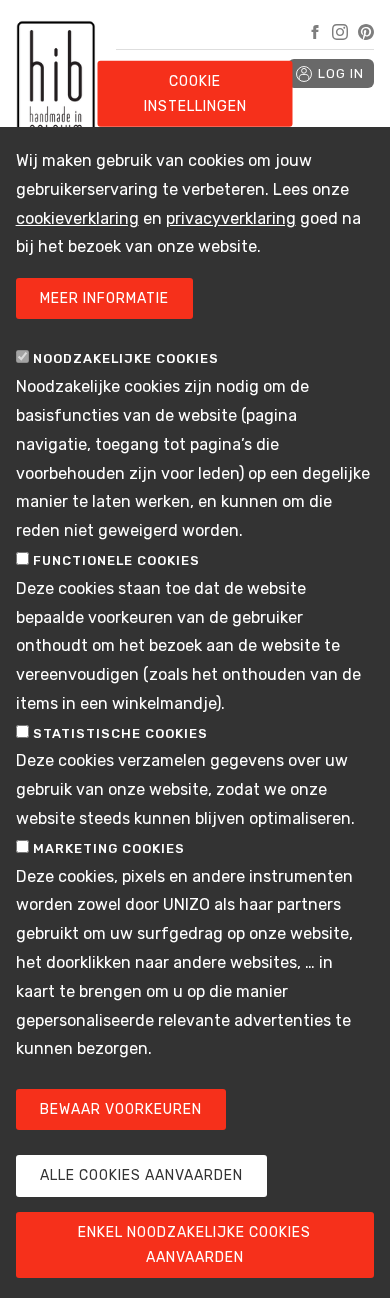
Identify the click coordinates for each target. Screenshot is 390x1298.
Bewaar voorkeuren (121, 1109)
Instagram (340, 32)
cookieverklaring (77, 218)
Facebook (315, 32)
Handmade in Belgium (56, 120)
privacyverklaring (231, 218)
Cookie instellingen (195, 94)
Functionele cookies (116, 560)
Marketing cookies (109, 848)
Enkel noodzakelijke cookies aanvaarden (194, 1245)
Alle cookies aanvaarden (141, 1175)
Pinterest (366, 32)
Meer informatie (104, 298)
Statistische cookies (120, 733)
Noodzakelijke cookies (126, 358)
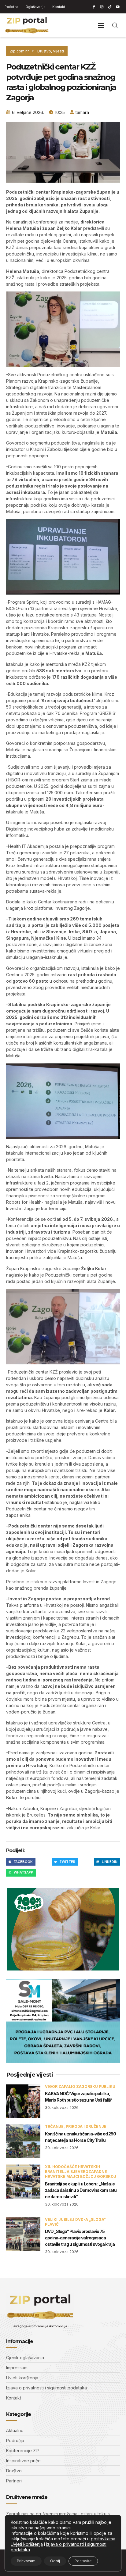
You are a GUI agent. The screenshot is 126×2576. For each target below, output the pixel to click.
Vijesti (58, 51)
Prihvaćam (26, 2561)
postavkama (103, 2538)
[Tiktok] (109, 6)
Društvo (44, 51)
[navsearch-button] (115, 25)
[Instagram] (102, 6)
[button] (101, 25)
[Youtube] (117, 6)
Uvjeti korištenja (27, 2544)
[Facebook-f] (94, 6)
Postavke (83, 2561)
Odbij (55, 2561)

• • • • • • •

• _EXERCISE REQUIREMENTS_: Give again, exactly, the lines starting at the first entry above and ending at the line with "Marketing cookies (109, 848)"; please leave pictures out.

• _OUTPUT_:
Identify the click coordinates for each target. Screenshot is 390x1298.
Bewaar voorkeuren (121, 1109)
Instagram (340, 32)
cookieverklaring (77, 218)
Facebook (315, 32)
Handmade in Belgium (56, 120)
privacyverklaring (231, 218)
Cookie instellingen (195, 94)
Functionele cookies (116, 560)
Marketing cookies (109, 848)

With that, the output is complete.